• Data rows:
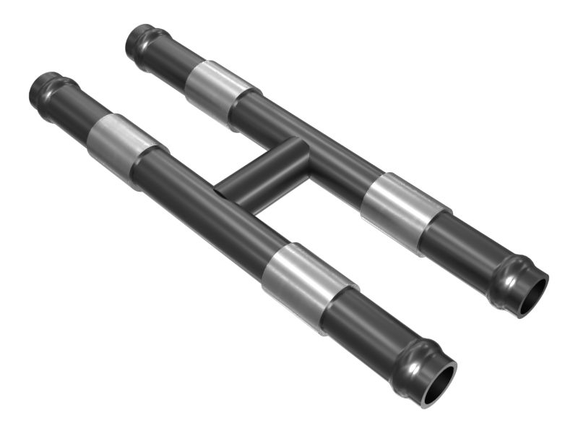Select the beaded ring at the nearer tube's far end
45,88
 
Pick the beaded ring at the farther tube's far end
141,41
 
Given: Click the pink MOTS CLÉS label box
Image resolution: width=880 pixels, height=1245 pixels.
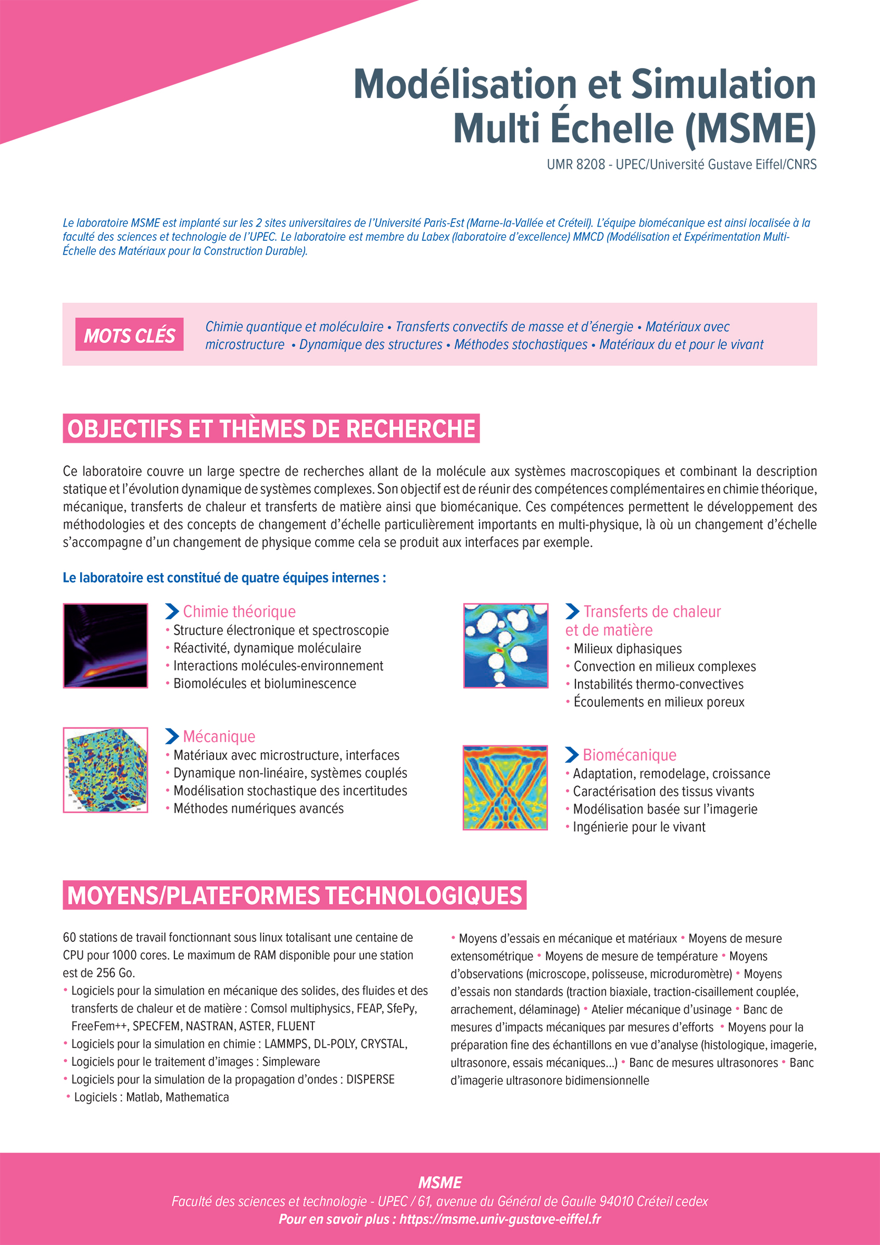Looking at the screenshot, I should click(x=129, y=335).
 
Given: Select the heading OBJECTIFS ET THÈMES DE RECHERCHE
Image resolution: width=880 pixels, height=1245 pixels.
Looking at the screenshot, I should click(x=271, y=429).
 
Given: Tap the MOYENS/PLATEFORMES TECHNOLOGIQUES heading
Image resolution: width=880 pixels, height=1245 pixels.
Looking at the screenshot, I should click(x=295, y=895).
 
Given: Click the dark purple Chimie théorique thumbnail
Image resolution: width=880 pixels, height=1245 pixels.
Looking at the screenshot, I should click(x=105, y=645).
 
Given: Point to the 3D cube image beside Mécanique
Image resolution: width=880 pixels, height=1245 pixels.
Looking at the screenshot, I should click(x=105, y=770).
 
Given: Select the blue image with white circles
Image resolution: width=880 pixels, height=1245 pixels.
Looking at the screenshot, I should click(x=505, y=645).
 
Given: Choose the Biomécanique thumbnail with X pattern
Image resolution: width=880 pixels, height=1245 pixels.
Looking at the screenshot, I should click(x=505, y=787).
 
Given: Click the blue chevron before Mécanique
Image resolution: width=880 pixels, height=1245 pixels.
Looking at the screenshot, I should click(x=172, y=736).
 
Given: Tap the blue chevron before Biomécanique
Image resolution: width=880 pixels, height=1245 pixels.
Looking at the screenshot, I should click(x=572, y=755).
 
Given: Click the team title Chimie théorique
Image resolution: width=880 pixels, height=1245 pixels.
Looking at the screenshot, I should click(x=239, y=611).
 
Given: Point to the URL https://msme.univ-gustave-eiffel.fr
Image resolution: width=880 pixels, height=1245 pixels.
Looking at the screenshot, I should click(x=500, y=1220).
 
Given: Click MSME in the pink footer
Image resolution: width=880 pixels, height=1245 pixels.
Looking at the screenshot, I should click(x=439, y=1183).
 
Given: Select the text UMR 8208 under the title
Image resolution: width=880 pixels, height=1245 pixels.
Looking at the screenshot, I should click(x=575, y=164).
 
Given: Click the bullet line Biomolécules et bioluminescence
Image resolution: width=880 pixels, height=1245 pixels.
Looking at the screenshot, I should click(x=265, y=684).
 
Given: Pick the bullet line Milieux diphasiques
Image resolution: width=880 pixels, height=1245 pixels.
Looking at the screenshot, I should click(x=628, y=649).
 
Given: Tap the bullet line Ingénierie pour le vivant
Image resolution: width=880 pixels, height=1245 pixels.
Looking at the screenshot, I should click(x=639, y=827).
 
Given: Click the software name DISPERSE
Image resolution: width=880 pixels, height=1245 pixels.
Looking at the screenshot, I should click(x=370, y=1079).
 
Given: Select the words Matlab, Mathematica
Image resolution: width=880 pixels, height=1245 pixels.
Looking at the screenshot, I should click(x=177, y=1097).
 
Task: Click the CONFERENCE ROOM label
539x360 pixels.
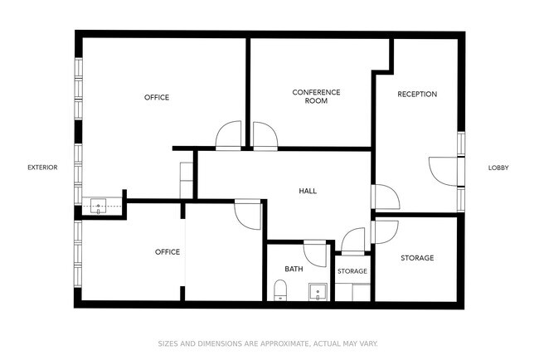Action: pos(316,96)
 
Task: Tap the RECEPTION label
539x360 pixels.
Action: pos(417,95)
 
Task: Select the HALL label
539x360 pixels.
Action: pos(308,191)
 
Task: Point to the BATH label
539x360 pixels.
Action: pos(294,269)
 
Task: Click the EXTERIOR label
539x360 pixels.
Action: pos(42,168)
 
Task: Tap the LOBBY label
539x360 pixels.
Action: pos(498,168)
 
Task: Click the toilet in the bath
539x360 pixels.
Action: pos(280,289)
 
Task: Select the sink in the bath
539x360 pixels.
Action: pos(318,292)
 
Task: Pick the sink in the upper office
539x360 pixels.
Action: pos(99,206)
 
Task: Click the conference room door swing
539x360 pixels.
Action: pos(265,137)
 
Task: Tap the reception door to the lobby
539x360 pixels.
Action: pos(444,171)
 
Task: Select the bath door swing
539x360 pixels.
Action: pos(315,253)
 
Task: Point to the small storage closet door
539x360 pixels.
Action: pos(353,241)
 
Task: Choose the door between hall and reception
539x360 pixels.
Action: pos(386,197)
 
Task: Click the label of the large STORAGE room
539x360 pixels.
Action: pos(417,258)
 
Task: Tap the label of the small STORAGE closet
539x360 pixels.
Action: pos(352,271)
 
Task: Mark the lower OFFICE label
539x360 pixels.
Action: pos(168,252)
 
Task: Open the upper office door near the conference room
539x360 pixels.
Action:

==

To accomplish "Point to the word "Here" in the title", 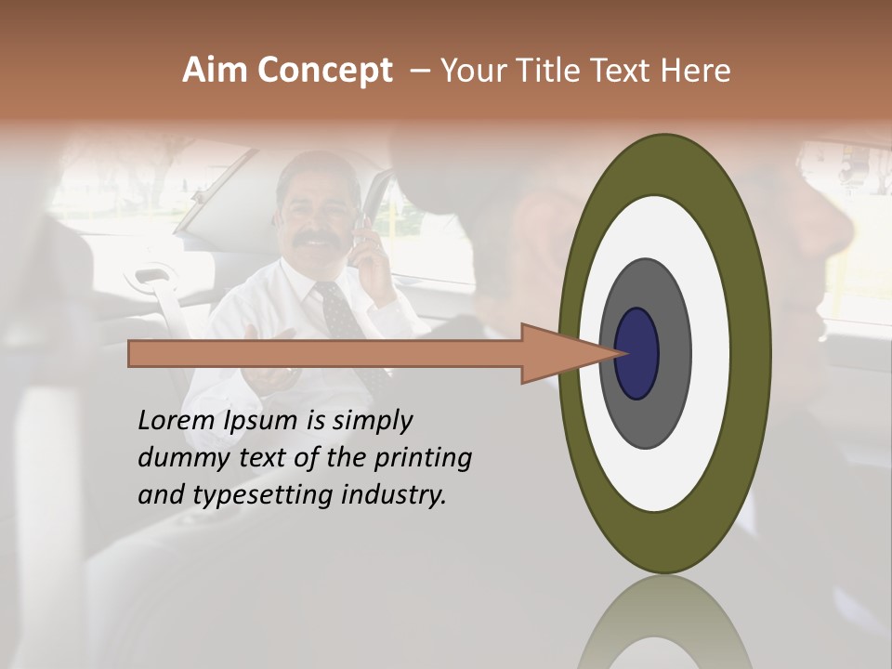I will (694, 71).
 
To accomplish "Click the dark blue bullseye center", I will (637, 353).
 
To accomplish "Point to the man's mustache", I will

• Goal of the exercise:
Collect every line of the data above that contains the word "dark".

• The output:
Given: Click the dark purple Chimie théorique thumbnail
To accomplish "Click the dark blue bullseye center", I will (637, 353).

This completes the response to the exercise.